--- Source extract Enclosed Below ---
Friday, October 2, 2009

Is this the Right Patient??

In 1998, when I started to work in my current position, the laboratory medical technologists said that one of the biggest problems they were having was that the patient wristbands were either missing or unreadable and asked me to help them with this. As a laboratorian, I was trained to get the right results, on the right patient, in the right amount of time, to right the physician. This concept seems simple enough, but it is not so easy when you deal with the myriad of challenges that a busy hospital deals with each day.

My first step was to benchmark our problem, and luckily the College of American Pathologists offered a Q-Track(TM) (http://www.cap.org/apps/docs/q_probes/past_studies/1993/wristband_identification_error_reporting.pdf) quality measurement tool in 1999 on exactly this problem. Six times a month, our phlebotomists gathered data on all the inpatients that they drew blood from, on whether they had a wristband on, and if it was readable and accurate. Each quarter we sent in our data to benchmark against the other hospitals that were participating in the study. Our results for that first measured quarter showed that we had a 12.9% wristband error rate. This confirmed what the technologists had believed to be true. We did have a problem.

I took the data to our CEO and discussed it with him and he asked me to share it with our Director of Nursing. When I spoke with her, her response was, “Well, every hospital has a problem with this, and we are no different.” Then I showed her the benchmark data on how we compared to other hospitals nationally. It was indisputable. We did have a problem. She asked me to begin an interdepartmental process improvement (PI) team to tackle the problem.

If I had not had the benchmark data, I would have never been able to get this PI project off the ground. It was a great communication tool and made it much easier to get full administrative support to tackle the problem.

Ten years later, we still measure the wristband error rate using the same Q-Track(TM) program. We still gather data six times a month to benchmark against the hospitals that continue to participate in the study. We now have a wristband error rate of less than 1%.

I believe that this is one parameter that we can never stop measuring. We need to measure what matters and patient safety is at the top of the list.
--- End of Enclosed Source extract ---
--- Records shown Enclosed Below ---
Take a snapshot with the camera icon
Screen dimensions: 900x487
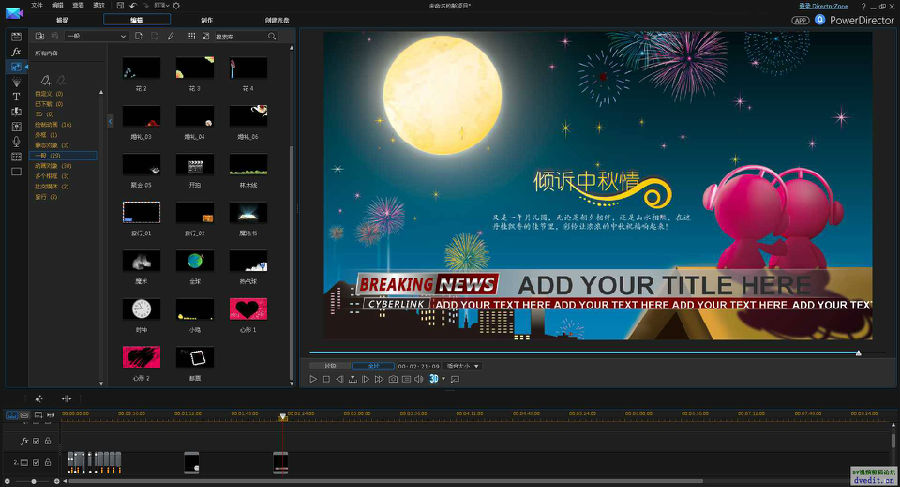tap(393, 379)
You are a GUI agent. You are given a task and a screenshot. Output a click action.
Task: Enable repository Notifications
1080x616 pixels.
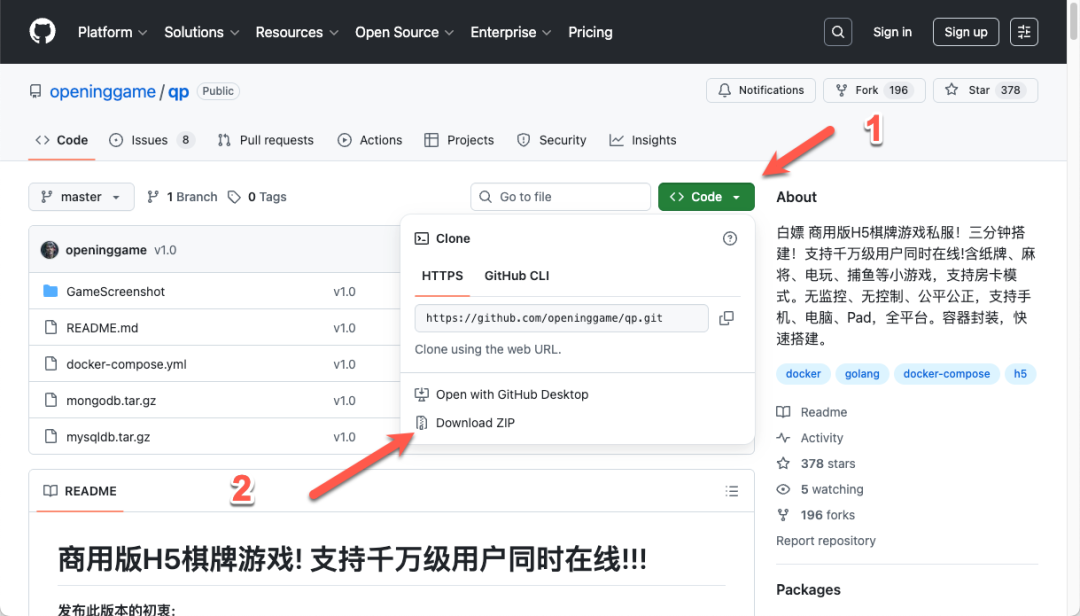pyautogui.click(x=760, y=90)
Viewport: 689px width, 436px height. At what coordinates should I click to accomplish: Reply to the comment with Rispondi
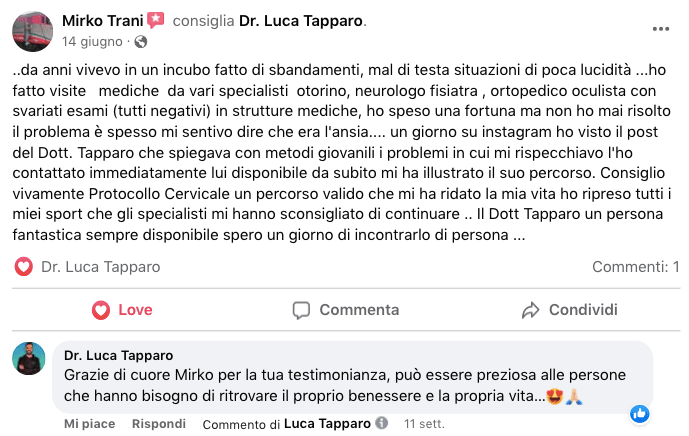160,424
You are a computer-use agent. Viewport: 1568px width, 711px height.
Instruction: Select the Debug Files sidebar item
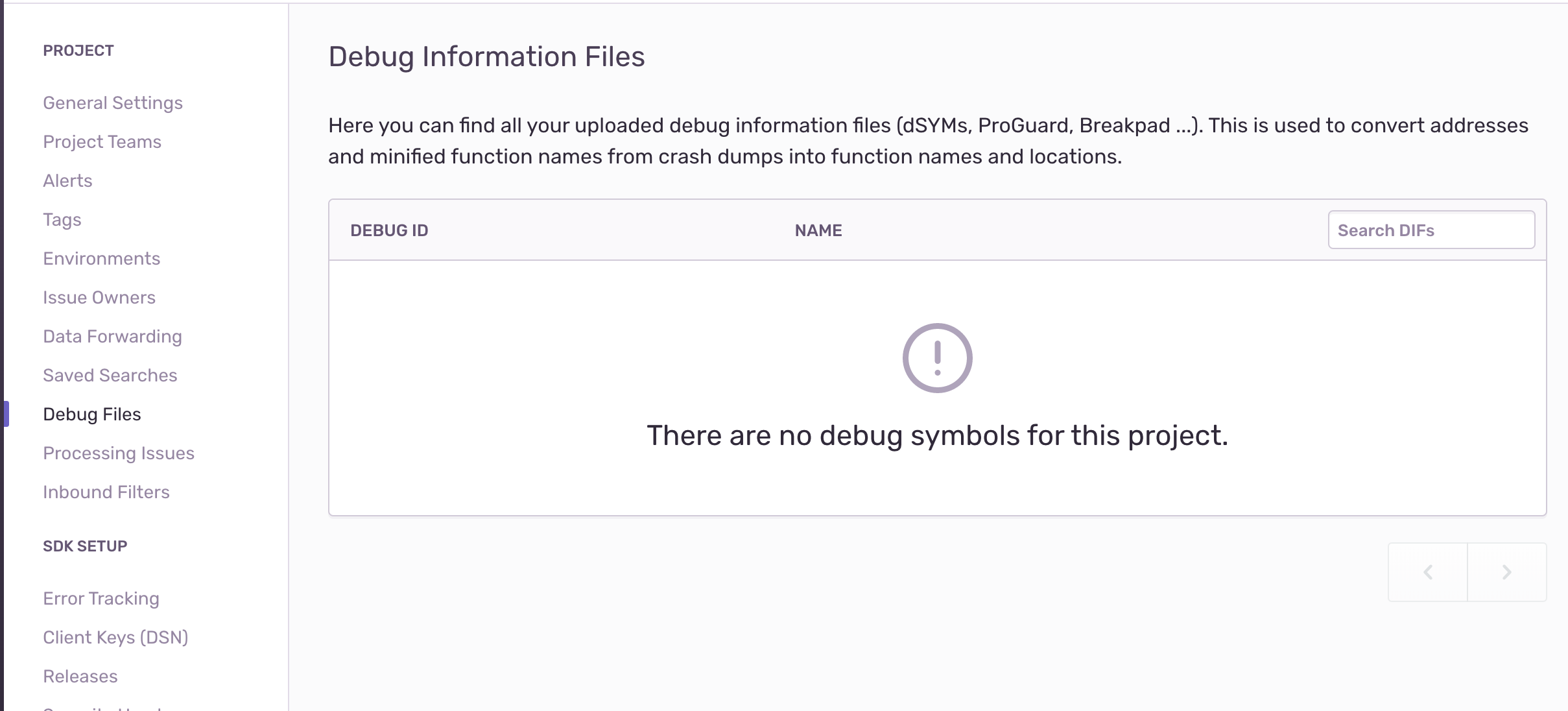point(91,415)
--- End of Enclosed Records shown ---
--- Records shown Enclosed Below ---
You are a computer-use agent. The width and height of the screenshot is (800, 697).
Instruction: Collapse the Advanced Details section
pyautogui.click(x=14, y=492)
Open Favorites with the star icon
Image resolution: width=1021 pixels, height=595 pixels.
--- End of Enclosed Records shown ---
- **What to do**
Rewrite the stretch from "Ten years later, we" through "less than 1%." in the post about patient wristband errors, substituting "A decade later" for "Ten years later".

- **Exercise response**
A decade later, we still measure the wristband error rate using the same Q-Track(TM) program. We still gather data six times a month to benchmark against the hospitals that continue to participate in the study. We now have a wristband error rate of less than 1%.